Geometric mean titers were 1.07, 10.57, 2.83, 2.07, 0.57, 0.40 and 0.33 IU/ml on 7, 14, 21, 28, 60, 90 and 120 days, respectively. From day 90, the mean antibody titer was < 0.5 IU/ml which was below protective level against rabies. So vaccination of animals without booster dose maintains the antibody titre above protective level upto only day 60 post vaccination, after which there will be no detectable neutralizing antibodies against rabies antigen in the serum.
Tepsumethanon et al., (1991) observed the mean antibody titer of 2.14, 2.30, 0.45 and 0.14 IU/ml on 14, 30, 60 and 180 days, respectively and the mean antibody titer was < 0.5IU/ml, which is below protective level, after day 60 post vaccination in the animals under study.
Similarly,
Sami et al., (2016) has reported that from two months after the primary vaccination, the humoral response becomes significantly weaker and decreases regularly to reach an average rabies antibody titer of 0.57 IU/ml, 4 month post vaccination.
Oliveira et al., (2000) also observed that single dose of any of the tested vaccines did not induce detectable levels of antibodies in the majority of animals after the first vaccination.

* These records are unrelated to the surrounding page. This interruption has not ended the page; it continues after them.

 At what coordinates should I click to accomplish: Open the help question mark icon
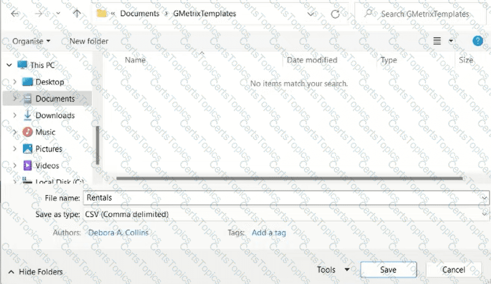pyautogui.click(x=477, y=41)
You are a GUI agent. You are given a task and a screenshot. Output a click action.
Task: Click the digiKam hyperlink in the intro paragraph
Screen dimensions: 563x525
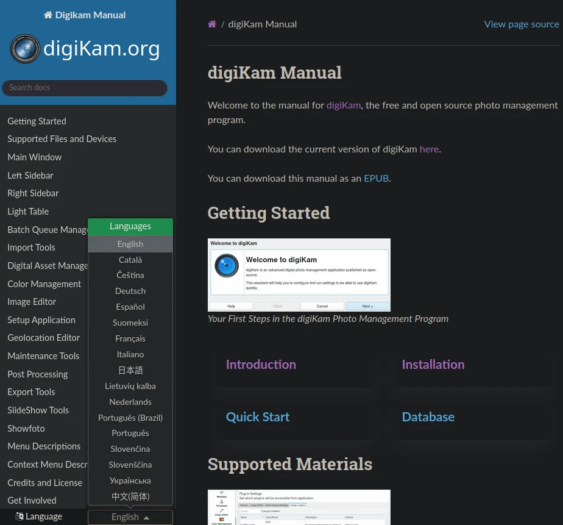[x=343, y=105]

Various factors may influence the level of titer in vaccinated dogs such as timing of serum collection after vaccination, age
(Hogen Esch et al., 2004, Mansfield et al., 2004), breed
(Berndtsson et al., 2011), management
(Yale et al., 2014), gender
(Mansfield et al., 2004 and
Kennedy et al., 2007), genetic
(Kennedy et al., 2007), nutritional status
(Manickama et al., 2008), stress
(Van loveren et al., 2001), effect of endoparasitism
(Mojzisova et al., 2007), effect of multiple vaccinations
(Green, 2012), body size
(Green, 2012). The response to vaccination varied between the individuals within the Group which could be attributed to genetic and host factors
(Albus et al., 2006). A further conceivable explanation is that the use of virus strains (PV 3462) for antibody titration may be different from those found in the vaccines (PV Strain of fixed rabies virus adopted to BHK 21 clone 13 cells), thus responsible for conflicting results.